The courage to encourage

Somewhere today, someone's resolution for the new year will be to explore going out on their own. What will you say when they confide their dream?

When someone I know well asks me to talk over their desire to go independent or take some other entrepreneurial risk, I always take the time to share insights and encouragement. I used to also refer these wannabes on to another business owner for advice, until one of the wannabes came back to me in tears. She'd been so thoroughly discouraged by my colleague that she was shelving her dream, ashamed of even having asked the question.

Then I remembered that this colleague had long ago once admitted seeing independents as "the competition." At the time, I'd dismissed this as ridiculous. But now, I saw it translated into advice designed to stop competitors before they opened their doors.

As business strategies go, I don't recommend it. As Seth Godin points out, approaching your business by trying to eliminate your competition means your goal is to be the provider of last resort. Far from a good growth strategy, it comes from a vision of scarcity. I'm much more a rising-tide-lifts-all-boats person, myself.

One of my mentors warned me a little over 10 years ago that starting this business would be the most intellectual thing I'd ever do. He was right, and I love that about entrepreneurship. I spin new ideas, review missteps, and mostly, encourage myself to keep at it, since entrepreneurs are the chief encouragement officers of their businesses--even if you're a solopreneur. Maybe especially. Encouragement of yourself takes dreaming, underrated as an intellectual activity. You need to be able to picture yourself succeeding at something, or at least trying it.
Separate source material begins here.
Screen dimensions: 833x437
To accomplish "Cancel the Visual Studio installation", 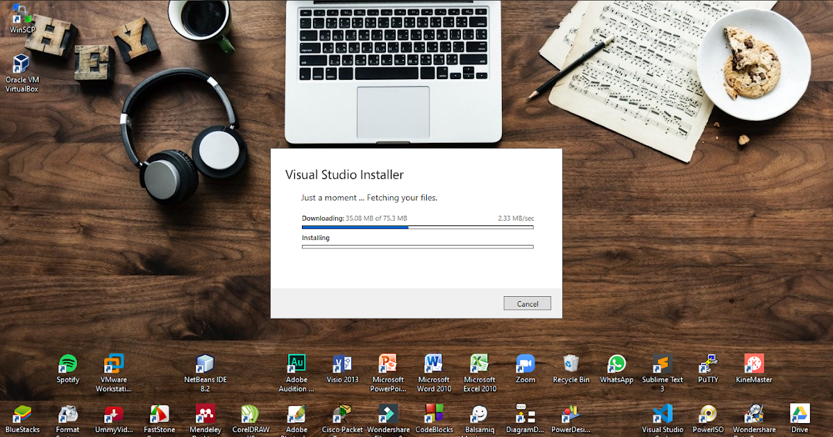I will 527,303.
But now I realize that encouraging others takes courage. You need to be able to picture the other person succeeding at something, or at least trying it, and have the courage to see it as something other than a threat to you. To encourage, you need to share courage, something impossible to give away if you don't have extra for yourself.

The root of courage and encouragement comes from the French word for heart, coeur. Another word for encouragement is to hearten. We spin dreams in the mind, and seat them in the heart. That conversation missed the warning in Yeats's lines, "I have spread my dreams under your feet./Tread softly for you tread on my dreams." Treading softly need not mean skirting the harsh realities ahead for the person you're encouraging. Far from it.  I like to talk to my wannabe independent friends about the risks, then quote Robert Redford, who says about his own entrepreneurship, "Not taking a risk is a risk."
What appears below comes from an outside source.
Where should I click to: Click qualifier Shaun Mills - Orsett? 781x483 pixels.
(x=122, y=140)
I'm fortunate to have many clients who practice active appreciation and encouragement. But for everyday purposes, I've got a couple of partners in encouragement, which is a good way to keep that muscle in shape and use it frequently. We find each other's courage for our respective ventures infectious, and we know it's needed not just when a venture launches, but at many steps along the way. That helps us create opportunities for one another

How did that start? We connected in the way that Kare Anderson talks about in this TED talk on being an opportunity-maker:
What I'm asking you to consider is what kind of opportunity-makers we might become, because more than wealth or fancy titles or a lot of contacts, it's our capacity to connect around each other's better side and bring it out. And I'm not saying this is easy, and I'm sure many of you have made the wrong moves too about who you wanted to connect with, but what I want to suggest is, this is an opportunity....
She concludes with:
I truly believe, in my firsthand experience, the world is hungry for us to unite together as opportunity-makers and to emulate those behaviors as so many of you already do — I know that firsthand — and to reimagine a worldwhere we use our best talents together more often to accomplish greater things togetherthan we could on our own. Just remember, as Dave Liniger once said, "You can't succeed coming to the potluck with only a fork."
So if you have a friend who's taking the risk of taking a risk in 2015, don't just toast the spinning ideas and dreams when they and the year are fresh. Bring out the champagne and the courage and the thoughtful connections when it's least expected and most needed. And repeat. Having the courage to encourage, remember, means you have plenty left over for yourself. Watch Kare Anderson's funny, wise talk for a little more inspiration, and happy new year!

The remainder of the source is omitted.